C'est à nouveau Michel Deval qui appelle Christophe Potteur. Ça fait deux mois que Boutel et les autres ont été condamnés en appel:
- Ça remue à la préfecture. Il faudrait que je passe te parler!
- Je ne bouge pas d'ici. Passe tout de suite, si tu veux.
- D'accord! J'arrive.
Michel est une source d'information incomparable. Il connaît tout le monde. Tout le monde lui parle de tout. Il est plutôt jovial. Son jugement est apprécié. Il faut bien le reconnaître. Mais Michel a refusé de voter pour la plainte. Christophe y repense souvent. Il pensait que la justice pourrait se retourner contre eux! Et puis, plus récemment, la remise de la médaille a été reportée. Il y a eu une petite manifestation de sympathie à Boutel. Elle a remplacé la remise de la médaille. C'est encore Michel qui lui a décrit ce qui s'y est passé. C'est à croire qu'il était sur place! L'événement avait malgré tout perdu de son attrait pour la cause de Boutel. La manifestation de substitution n'a pas eu lieu dans la salle polyvalente de Basseville. Allez savoir pourquoi. Elle a eu lieu dans une salle de cinéma loin d'ici. Loin, ça veut dire qu'on n'y va pas pour les courses! Un vice-président du conseil général mis une salle de cinéma à leur disposition. http://fr.wikipedia.org/wiki/Conseil_g%C3%A9n%C3%A9ral_(France)

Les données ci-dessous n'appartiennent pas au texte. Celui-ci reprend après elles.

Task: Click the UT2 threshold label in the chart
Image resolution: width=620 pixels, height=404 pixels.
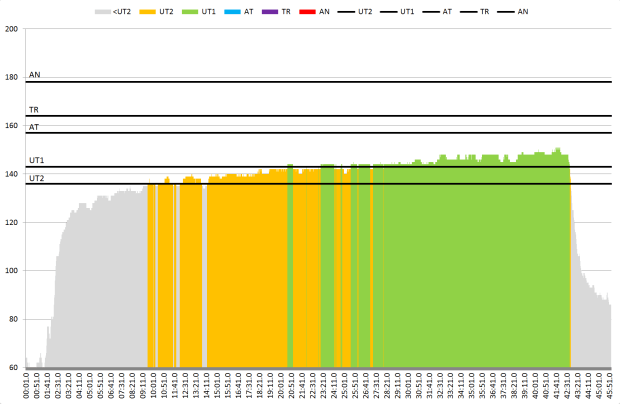Action: coord(36,178)
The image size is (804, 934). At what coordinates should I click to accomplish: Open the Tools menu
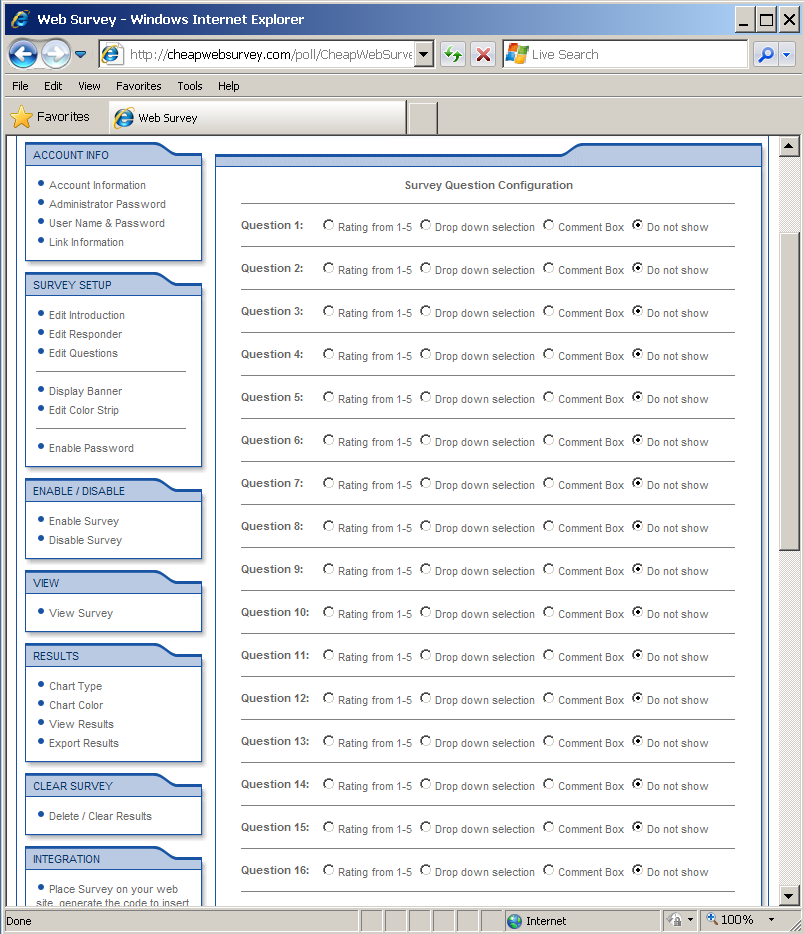(190, 86)
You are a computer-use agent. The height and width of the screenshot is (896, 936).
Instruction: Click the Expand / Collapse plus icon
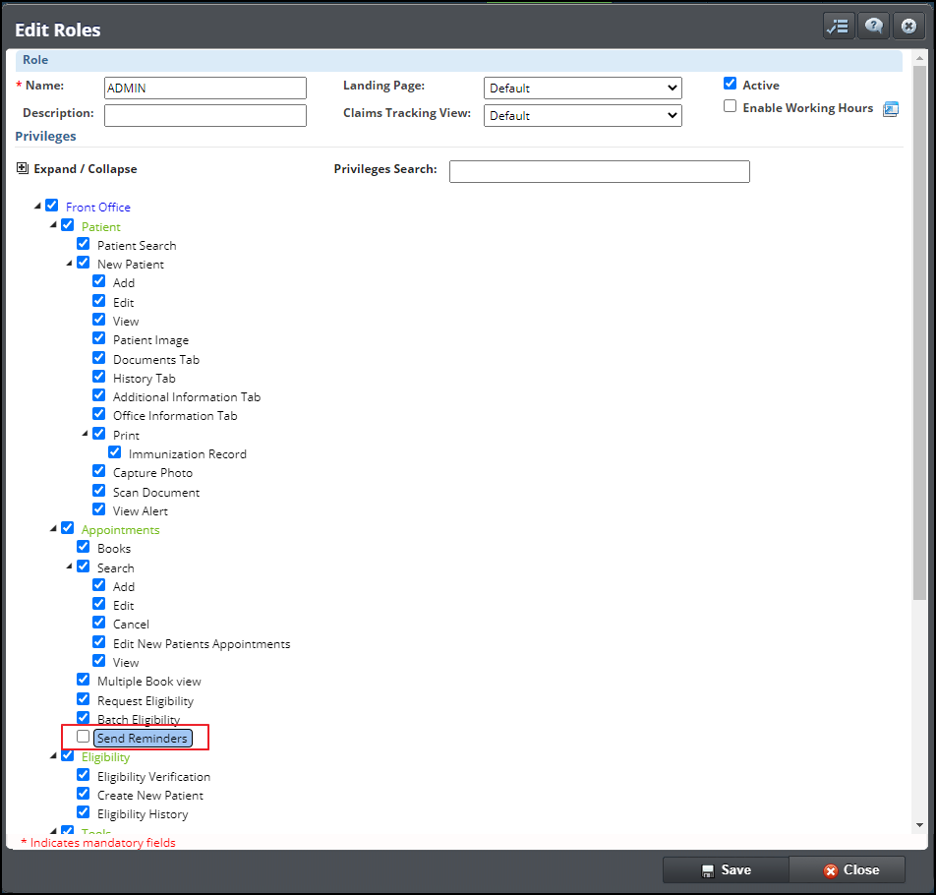click(23, 169)
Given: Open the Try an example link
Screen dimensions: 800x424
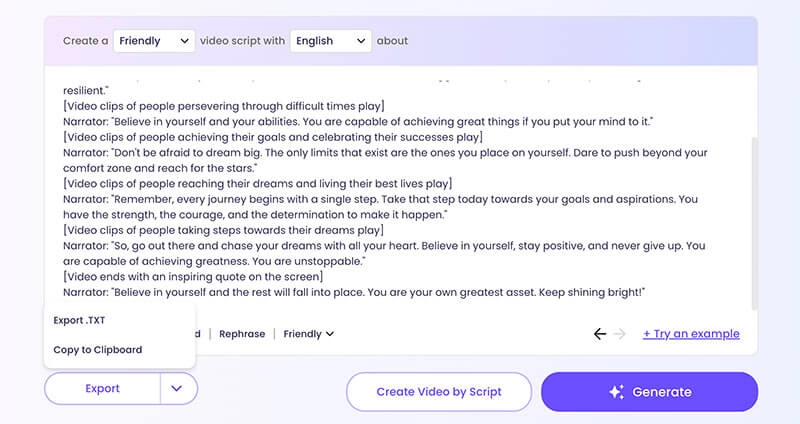Looking at the screenshot, I should tap(691, 334).
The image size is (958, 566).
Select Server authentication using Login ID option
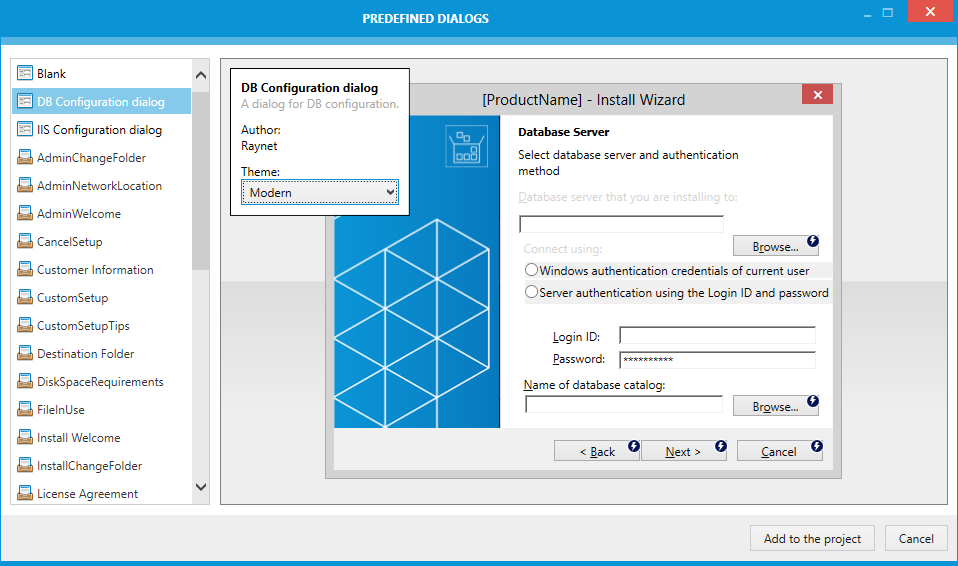point(531,293)
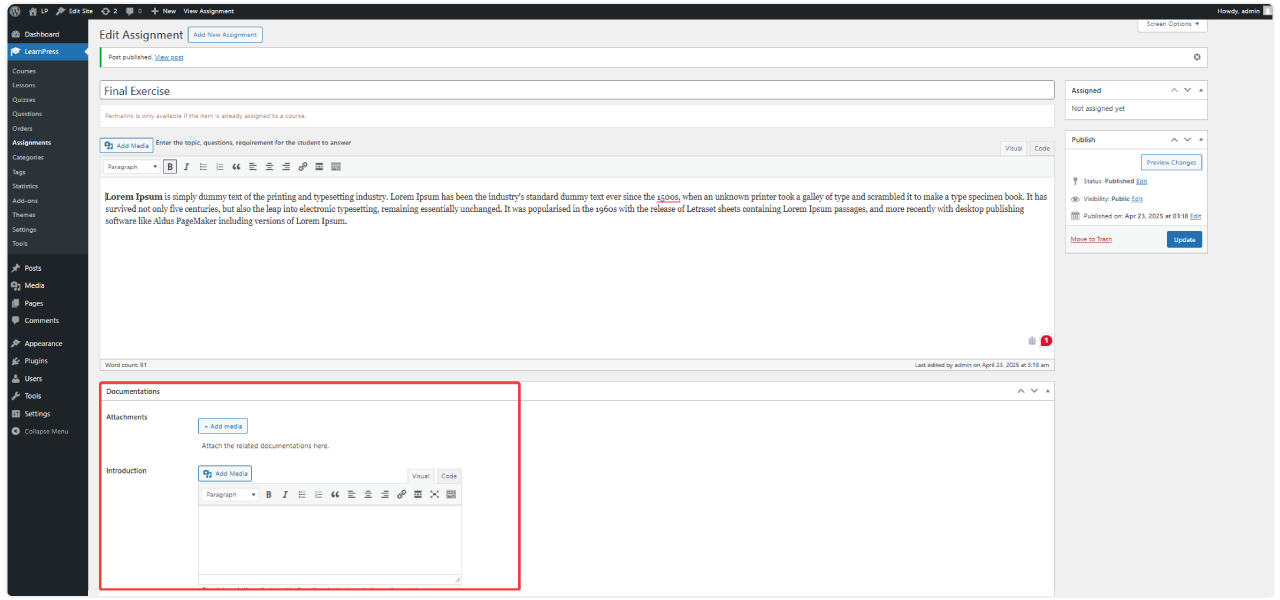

Ça s'est passé dans le sud du département. Il y a eu des discours. Maître Grand-Guignaux était là. Il est venu exprès de Lyon! Ça lui a fait près de huit cents kilomètres. Il fallait que l'enjeu le justifie! Il a parlé de la partie de la procédure qui était encore à venir. Il a assuré que ça ne serait qu'une formalité. Ensuite, Boutel a reçu une petite médaille. Il fallait bien remplacer l'Ordre National du Mérite. La préfecture lui a trouvé ça vite fait. «Une médaille en chocolat», a dit Michel en riant. Et puis, Boutel a versé sa traditionnelle petite larme! Il faut émouvoir les gogos de l'assistance. Il faut surtout donner le change aux truands qui ont manigancé cette réponse au refus de l'Ordre National du Mérite.